Despite this reality, the president yesterday reiterated his position that the bill “won’t add a dime to the deficit.” If that has a familiar ring, it’s because the president used the same phrase in reference to the healthcare bill in 2009. Excerpts from that same 2009 speech reveal other disturbing similarities to the president’s current jobs initiative:
We passed a two-year Recovery Act that meant an immediate tax cut for 95 percent of Americans and for small businesses. It extended unemployment insurance and health coverage for those who lost their jobs in this recession, and provided emergency assistance to the states to prevent even deeper layoffs of police, firefighters, teachers and other essential personnel…we now are investing in projects to repair and upgrade roads, bridges, ports, and water systems–and in schools and clean energy initiatives…They have saved and helped create jobs and have begun to put the brakes on this devastating recession.
Again, that was two years ago. For the record, less than two months after the healthcare bill was passed, the CBO recalculated the costs from “not one thin dime” added to the deficit, to an additional $115 billion in spending over ten years. And that calculation is based on the improbable idea that most businesses will continue to underwrite healthcare costs for their employees instead of taking the far more profitable route of dumping them in government-run exchanges. That far more likely development would raise the price tag of the healthcare bill by as much as $800 billion annually.

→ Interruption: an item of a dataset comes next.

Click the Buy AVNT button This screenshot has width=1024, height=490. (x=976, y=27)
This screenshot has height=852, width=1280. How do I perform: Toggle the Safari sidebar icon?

In reviewing what has come before, and the subsequent lack of economic recovery that has occurred as a result, it is almost surreal to witness the ongoing ideological rigidness of a president who insists on giving the country more of the same Keynesian-inspired economic “solutions” to the nation’s problems. Solutions that have been found conspicuously wanting. It is equally surreal, on the cusp of a double-dip recession, to see his enablers, most notably DNC head Debbie Wasserman Schultz, who contended that the “mantra that the Recovery [stimulus] Act did not work is such baloney,” as determined as the president to ignore fiscal reality.
The state of the economy, as opposed to the rather dubious assertions of both the president and Ms. Wasserman Schultz, speaks for itself. It is an economy which necessitates the president’s not-so-subtle strategy of painting Republicans as “obstructionists” if they don’t pass his plan “right away!” as Mr. Obama has reminded us innumerable times. In keeping with the president’s predilection for dividing Americans, the Democratic National Committee has broken down the impact of the American Jobs Act – for women, Latinos, African-Americans and low-income Americans. Four constituencies he undoubtedly hopes will bolster his chances for re-election in 2012.
The only thing likely to boost the president’s chances for re-election is a genuine recovery. How a smaller version of a previously ineffective stimulus plan gets us there is anyone’s guess.